If the call to download tries to get the .dmp file when the file is not yet ready I create a db_download.fail file in the working directory. This is mostly used for debugging purposes. Once the file is successfully downloaded I create a db_download.done and a db_download-yyyymmdd.done file. The db_download.done file serves as a flag to the next step that the dmp file is there an ready to be restored. The db_download-yyymmdd.done lets the download process know to not attempt to download the dmp file again for that day.
Step 2: Restore .dmp to local postgreSQL
The controlling cfml page checks to see if the db_restore.done exists. If it does, it executes a batch file that uses a command line command to restore the database and once the restore is finished it creates a db_restore.done file. It also moves the db_download.done to the processed folder within the working directory and renames it to db_download-yyyymmdd.done.completed
"C:\Program Files\PostgreSQL\8.4\bin\pg_restore.exe" --clean --host %server% --port 5432 --username %username% --dbname %database% --verbose D:\WorkingDirectory\db.dmp
Step 3: Extract Data
The controlling file checks to see if the db_restore.done file exists. Once it finds the db_restore.done file, it executes each predefined .sql file. These files create a daily-dataset.txt file that is properly formatted to be ftp’d to omniture. It also creates a .fin file of the same name to be ftp’d as well. Once all of the .sql files have been processed it moves the db_restore.done file to the processed folder within the working directory and renames it to db_restore-yyyymmdd.done.completed. The controlling file also creates a db_extract.done file.
WbExport -type=text -file='d:/workingdirectory/dailyfile.txt' -header=True; // pseudo code SELECT Your data WHERE to_char(data.date,'mm/dd/yyyy') = to_char(current_date-1,'mm/dd/yyyy'); WbExport -type=text -file='d:/workingdirectory/dailyfile.fin' -header=false; select * from jivedw_user where user_id = -99;
Step 4: FTP completed files to Omniture
The controlling file checks to see if the db_extract.done file exists. Once it find this, the I use CFFTP to open a secure connection to the Omniture FTP server defined in the configuration. Each file is ftp’d to Omniture along with the matching fin file. Again these files are also moved to the processed folder in the local working directory and renamed with the time-stamp.
Next steps?
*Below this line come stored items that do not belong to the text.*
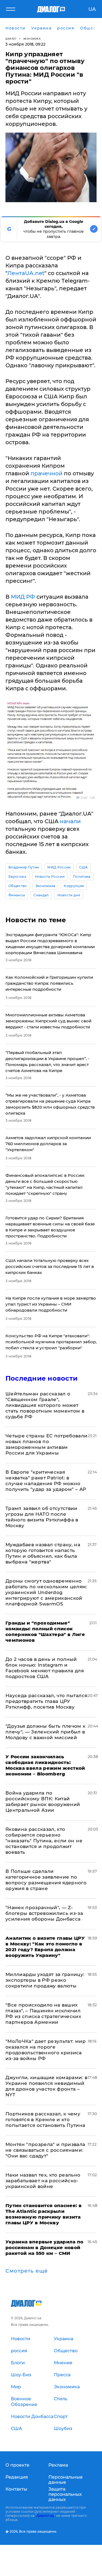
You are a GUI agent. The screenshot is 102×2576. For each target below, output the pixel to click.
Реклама (58, 2465)
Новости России (49, 876)
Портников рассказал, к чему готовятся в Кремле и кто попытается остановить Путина (45, 2119)
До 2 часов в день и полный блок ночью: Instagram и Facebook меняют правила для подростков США (44, 1667)
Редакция (16, 2477)
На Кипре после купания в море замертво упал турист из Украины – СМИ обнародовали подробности (50, 1304)
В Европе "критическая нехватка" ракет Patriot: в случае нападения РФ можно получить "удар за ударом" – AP (45, 1480)
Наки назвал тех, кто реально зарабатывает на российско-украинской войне (43, 2180)
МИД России (58, 867)
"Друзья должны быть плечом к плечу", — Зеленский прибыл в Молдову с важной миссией (45, 1731)
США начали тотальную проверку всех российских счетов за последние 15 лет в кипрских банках (49, 1266)
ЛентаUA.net (25, 273)
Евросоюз (17, 876)
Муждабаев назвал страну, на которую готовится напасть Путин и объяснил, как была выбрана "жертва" (42, 1553)
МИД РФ (23, 596)
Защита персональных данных (65, 2494)
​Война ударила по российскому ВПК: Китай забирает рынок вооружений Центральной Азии (42, 1801)
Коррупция (74, 886)
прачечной (46, 473)
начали (70, 821)
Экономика (32, 38)
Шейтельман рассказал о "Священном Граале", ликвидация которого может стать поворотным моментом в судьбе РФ (44, 1405)
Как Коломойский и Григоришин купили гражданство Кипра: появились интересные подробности (49, 983)
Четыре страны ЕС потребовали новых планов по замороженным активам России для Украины (46, 1444)
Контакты (16, 2489)
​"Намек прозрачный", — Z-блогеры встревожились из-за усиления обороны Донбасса (44, 1913)
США (83, 867)
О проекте (17, 2465)
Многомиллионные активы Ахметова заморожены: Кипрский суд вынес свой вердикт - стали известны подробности (48, 1020)
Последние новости (41, 1378)
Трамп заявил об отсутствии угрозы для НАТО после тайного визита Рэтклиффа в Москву (41, 1517)
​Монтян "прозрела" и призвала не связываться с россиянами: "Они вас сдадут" (45, 2150)
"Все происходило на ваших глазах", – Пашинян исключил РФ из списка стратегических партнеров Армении (43, 2013)
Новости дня (68, 895)
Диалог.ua (45, 2516)
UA (92, 9)
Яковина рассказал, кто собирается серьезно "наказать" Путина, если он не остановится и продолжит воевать (43, 1840)
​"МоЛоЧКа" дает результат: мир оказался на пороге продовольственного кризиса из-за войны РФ (45, 2049)
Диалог (11, 38)
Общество (17, 886)
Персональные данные (65, 2479)
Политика (82, 876)
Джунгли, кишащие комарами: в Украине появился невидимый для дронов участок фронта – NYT (46, 2086)
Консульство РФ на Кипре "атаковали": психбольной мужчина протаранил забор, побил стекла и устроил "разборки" (51, 1341)
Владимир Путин (23, 867)
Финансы (16, 895)
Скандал (41, 895)
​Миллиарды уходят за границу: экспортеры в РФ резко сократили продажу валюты (45, 1980)
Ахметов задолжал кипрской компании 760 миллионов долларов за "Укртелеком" (48, 1143)
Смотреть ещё (26, 2271)
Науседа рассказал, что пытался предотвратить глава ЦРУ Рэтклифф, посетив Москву (46, 1701)
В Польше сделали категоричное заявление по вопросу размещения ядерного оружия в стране (45, 1879)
Or as Avinash likes to say… So What?
Now that you have a daily process that will pull, transform, and load the activity data from your Jive installation into Omniture, what else can you do/discover.
- Find out which areas of the community are generating the most content
- Create automated report publications to community administrators / moderators
- Easily identify the most active:
These are just a few things you can do with the activity data once you have it inside of Omniture. What are some of the things you will use the data for?